La Via Campesina stated on the occasion of this celebration that time has come to “globally, structurally, and profoundly” reform the agri-food systems.

“States must ensure their populations’ access to healthy, appropriate food and prevent shortages,” the organisation stated in a release on its website. “They must act now to end all forms of commodity speculation as practised by transnational agribusiness monopolies.”

While the economic and health crisis affecting almost the entire world has led millions of people to unemployment, exacerbating thus a hunger crisis due -among other reasons- to the neglect of peasant farming in dozens of countries, La Via Campesina urged governments to “invest in peasant agriculture and support local peasant markets.”
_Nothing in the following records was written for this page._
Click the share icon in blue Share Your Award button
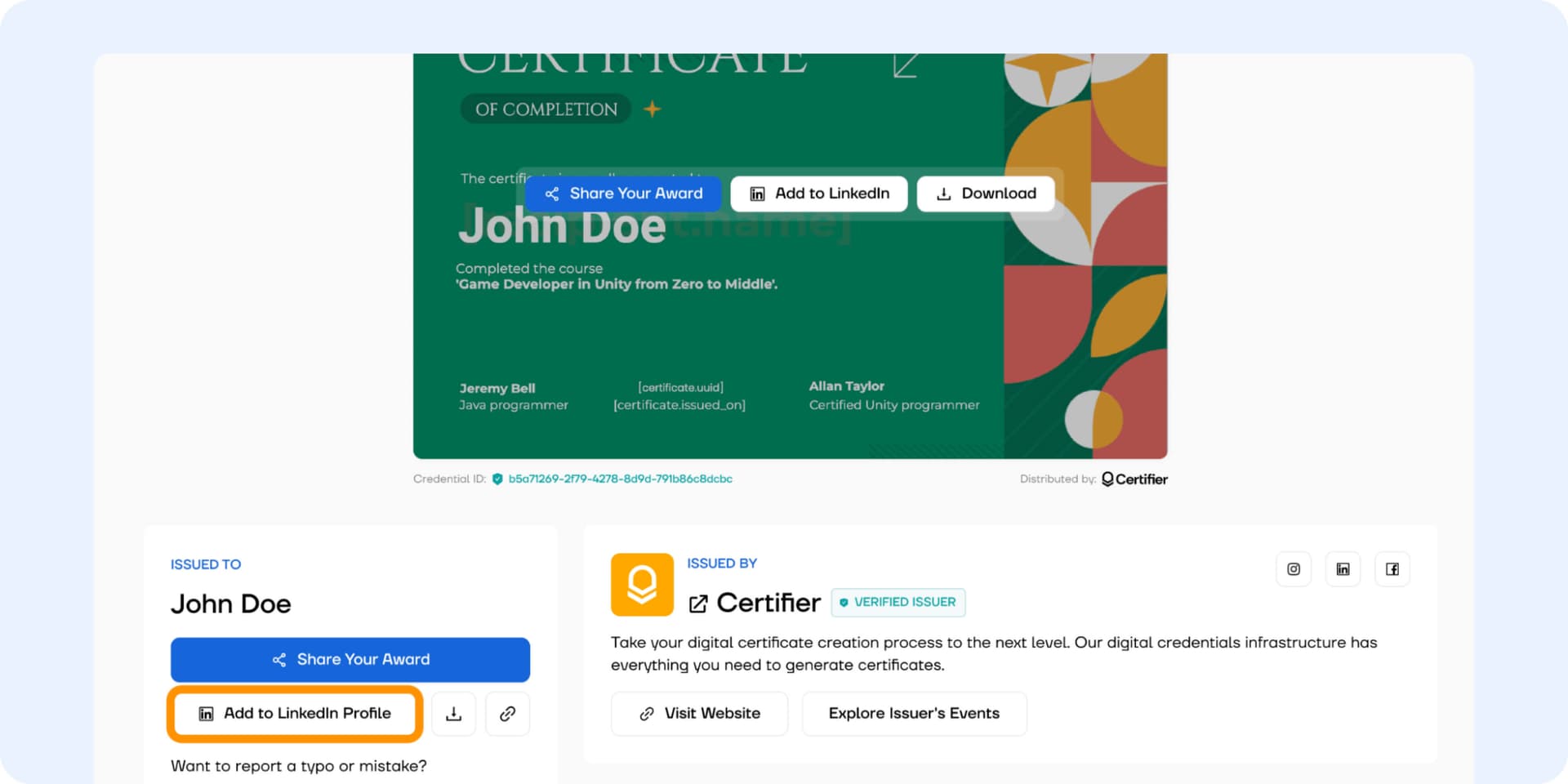Image resolution: width=1568 pixels, height=784 pixels. pos(552,194)
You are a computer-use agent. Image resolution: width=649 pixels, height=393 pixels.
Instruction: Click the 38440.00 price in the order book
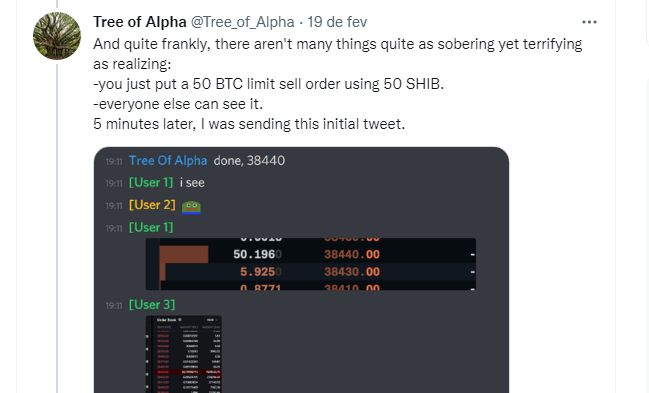point(352,254)
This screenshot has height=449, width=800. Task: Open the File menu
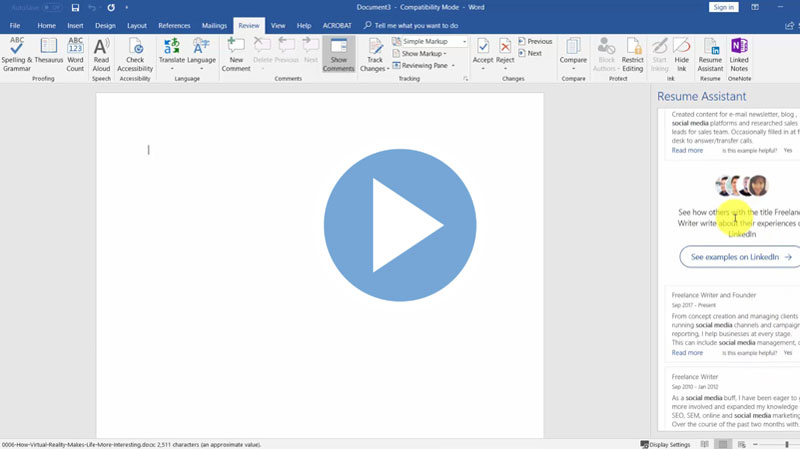tap(15, 25)

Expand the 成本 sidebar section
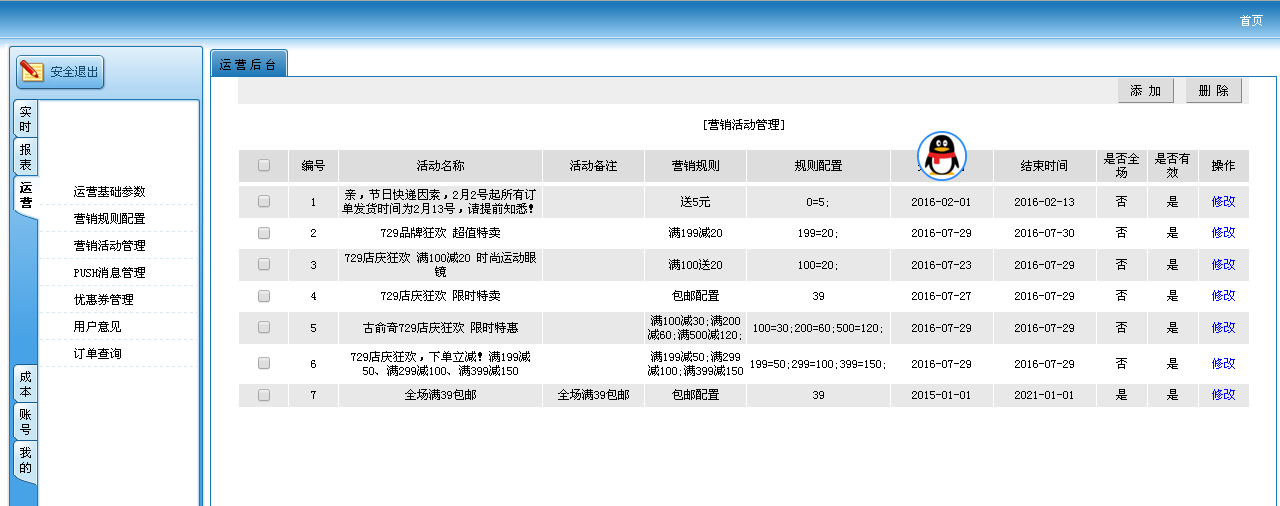coord(26,384)
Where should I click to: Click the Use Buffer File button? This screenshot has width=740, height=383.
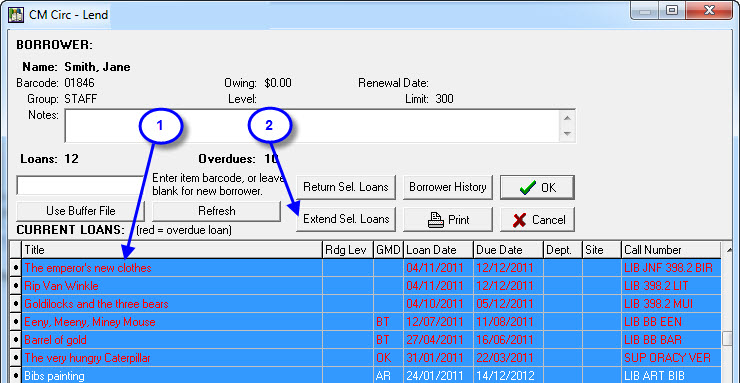pos(80,211)
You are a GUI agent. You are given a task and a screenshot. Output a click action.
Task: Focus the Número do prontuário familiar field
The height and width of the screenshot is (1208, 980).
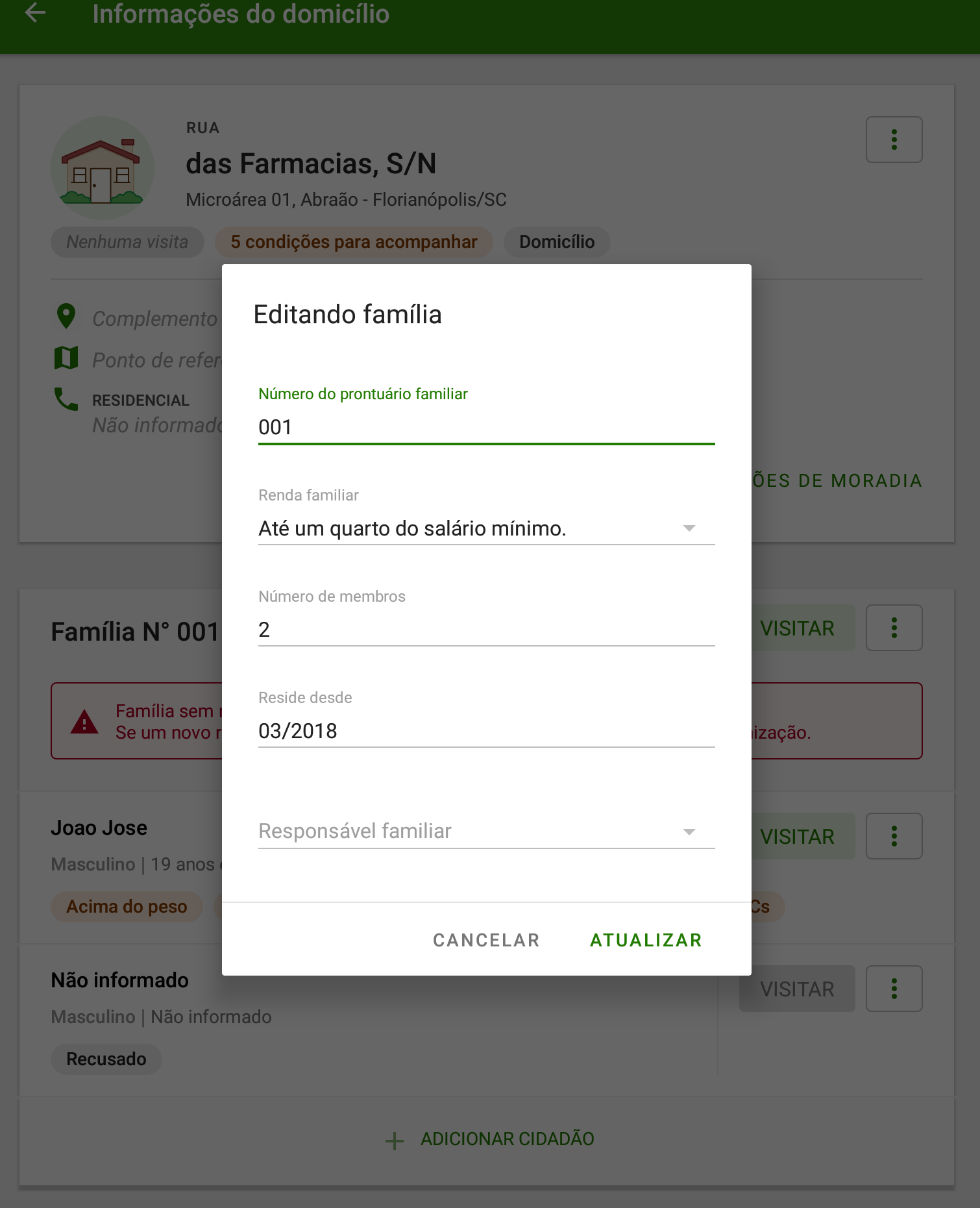[486, 427]
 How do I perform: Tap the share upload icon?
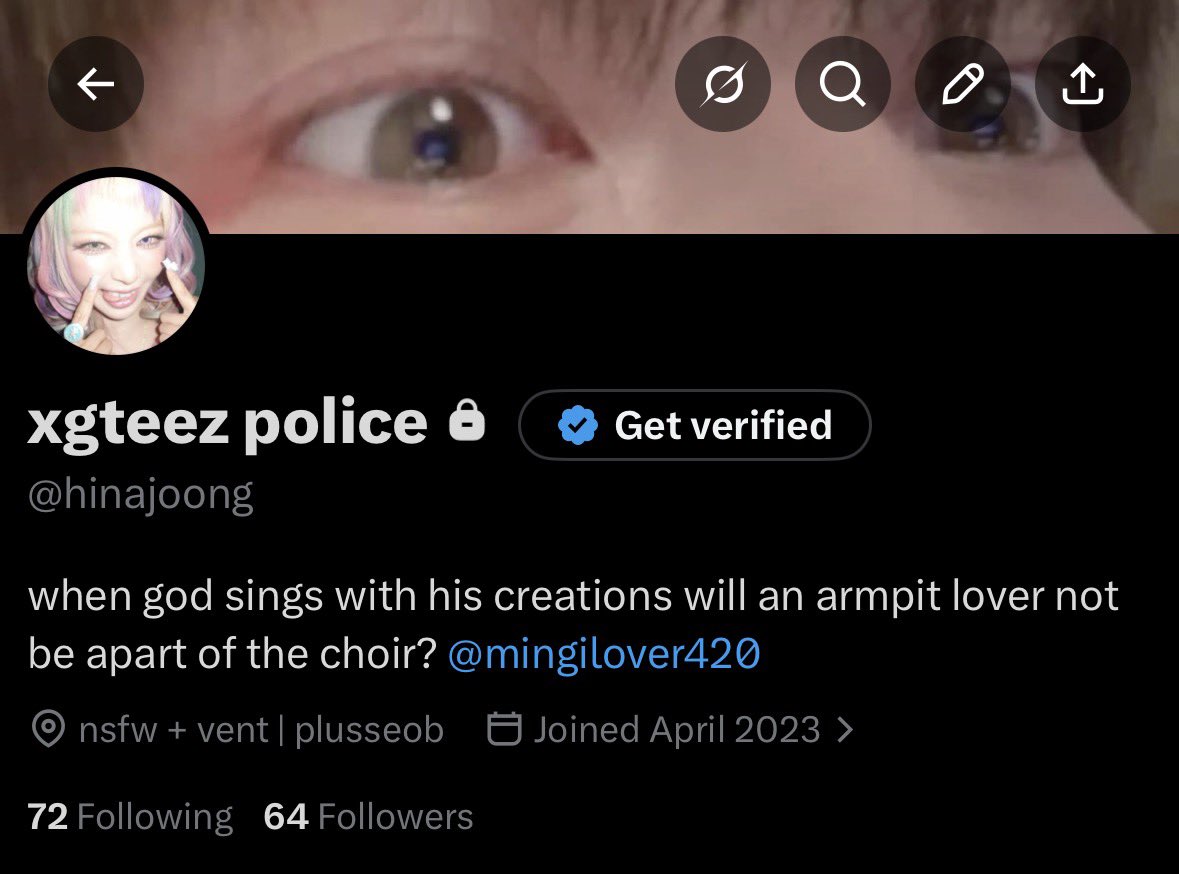(1083, 83)
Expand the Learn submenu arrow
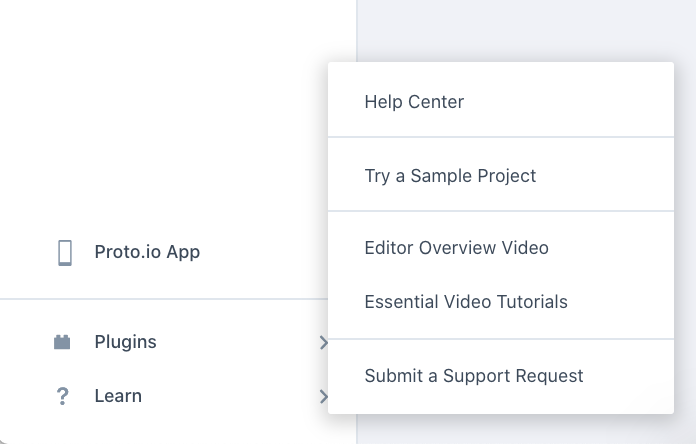Screen dimensions: 696x444 (324, 396)
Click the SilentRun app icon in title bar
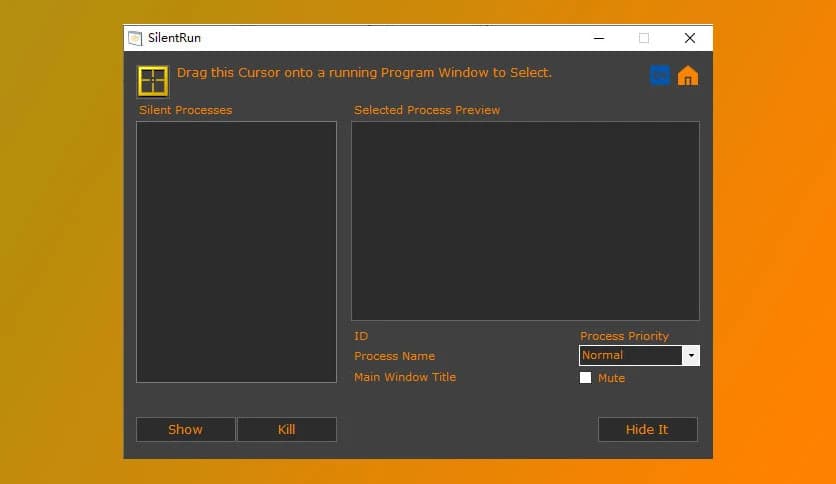Viewport: 836px width, 484px height. (x=135, y=38)
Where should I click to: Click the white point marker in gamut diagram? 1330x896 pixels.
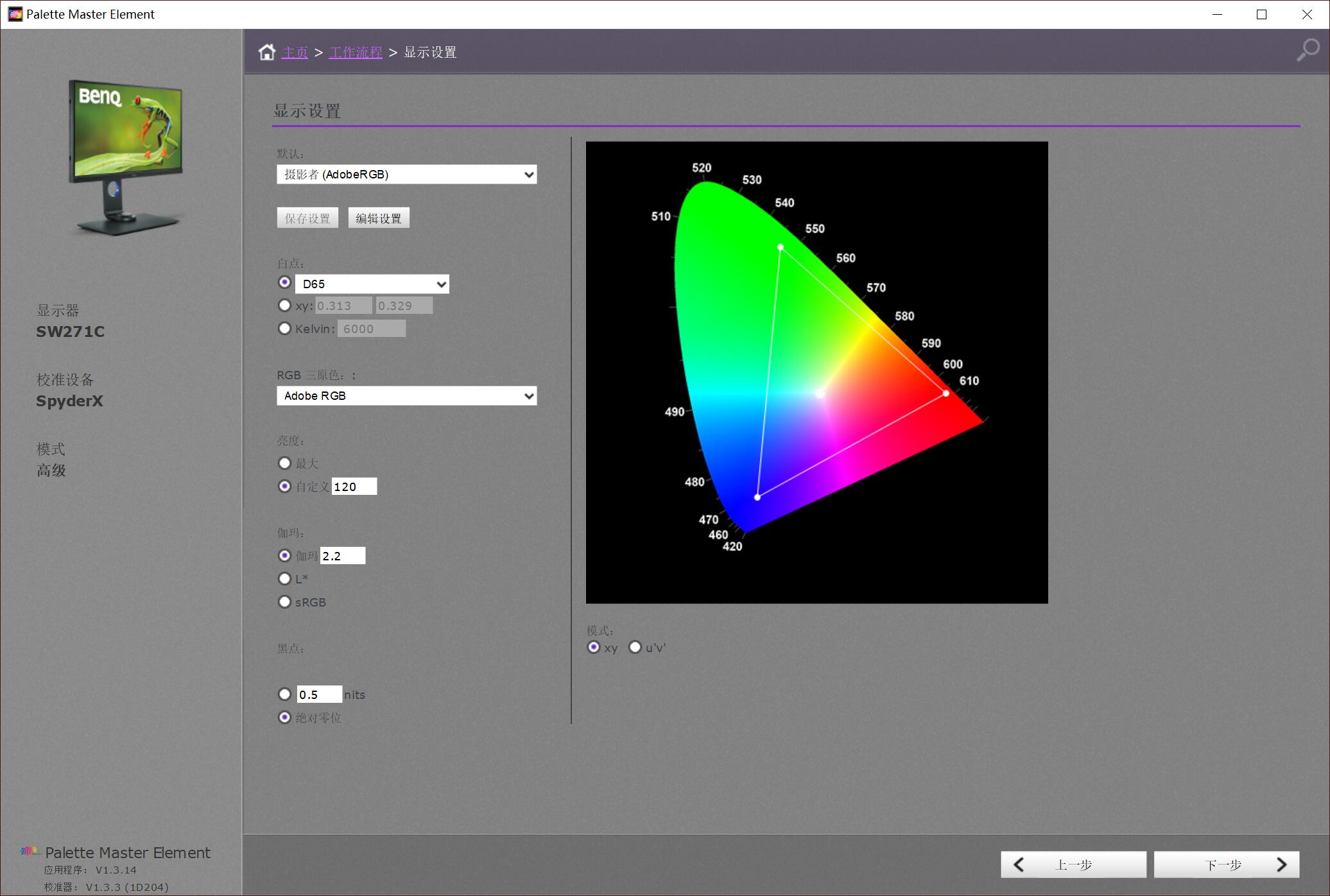click(x=820, y=393)
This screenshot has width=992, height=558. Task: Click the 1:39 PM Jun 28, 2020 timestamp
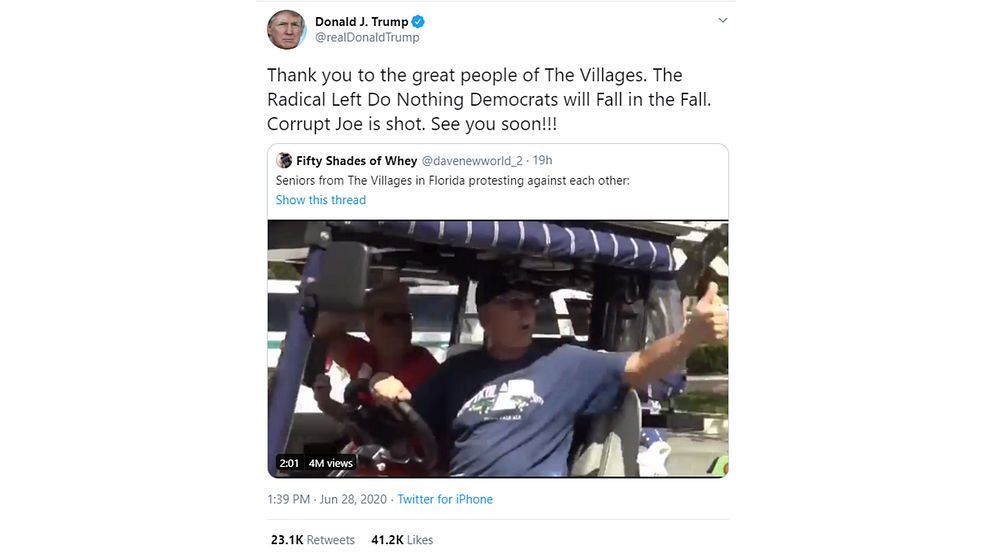tap(327, 499)
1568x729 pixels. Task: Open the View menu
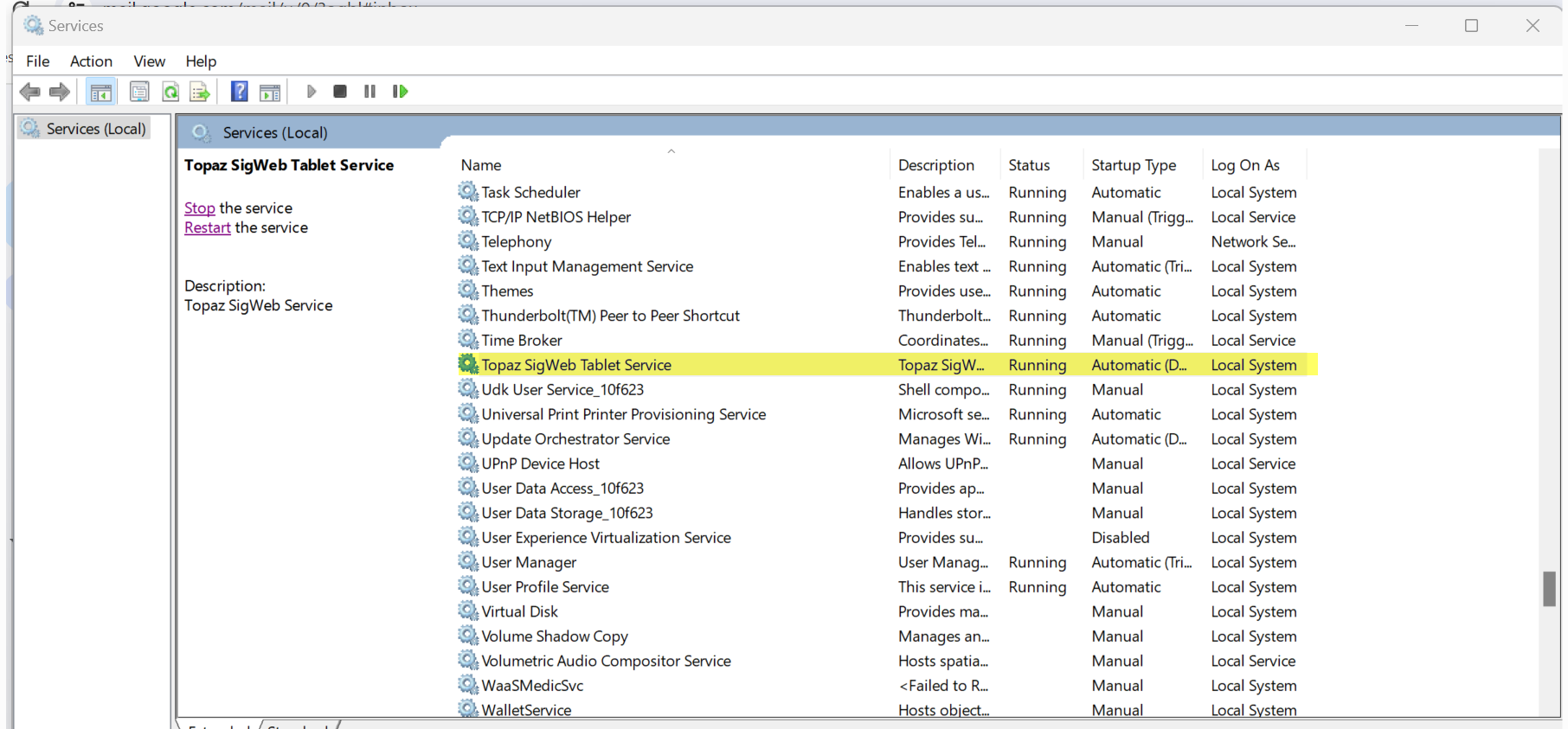pyautogui.click(x=149, y=61)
On Friday, the Campesino movement whose organisations are present in every continent, urged its members and allies “to stay at home but not silent,” and to denounce the multiple killings, evictions, mass layoffs, along with the economic sanctions imposed on a number of countries hampering their response to the spread of the virus.

La Via Campesina also called on activists and communities to voice and expose the continued criminalisation of peasants, and to point out the precarious conditions of rural economies.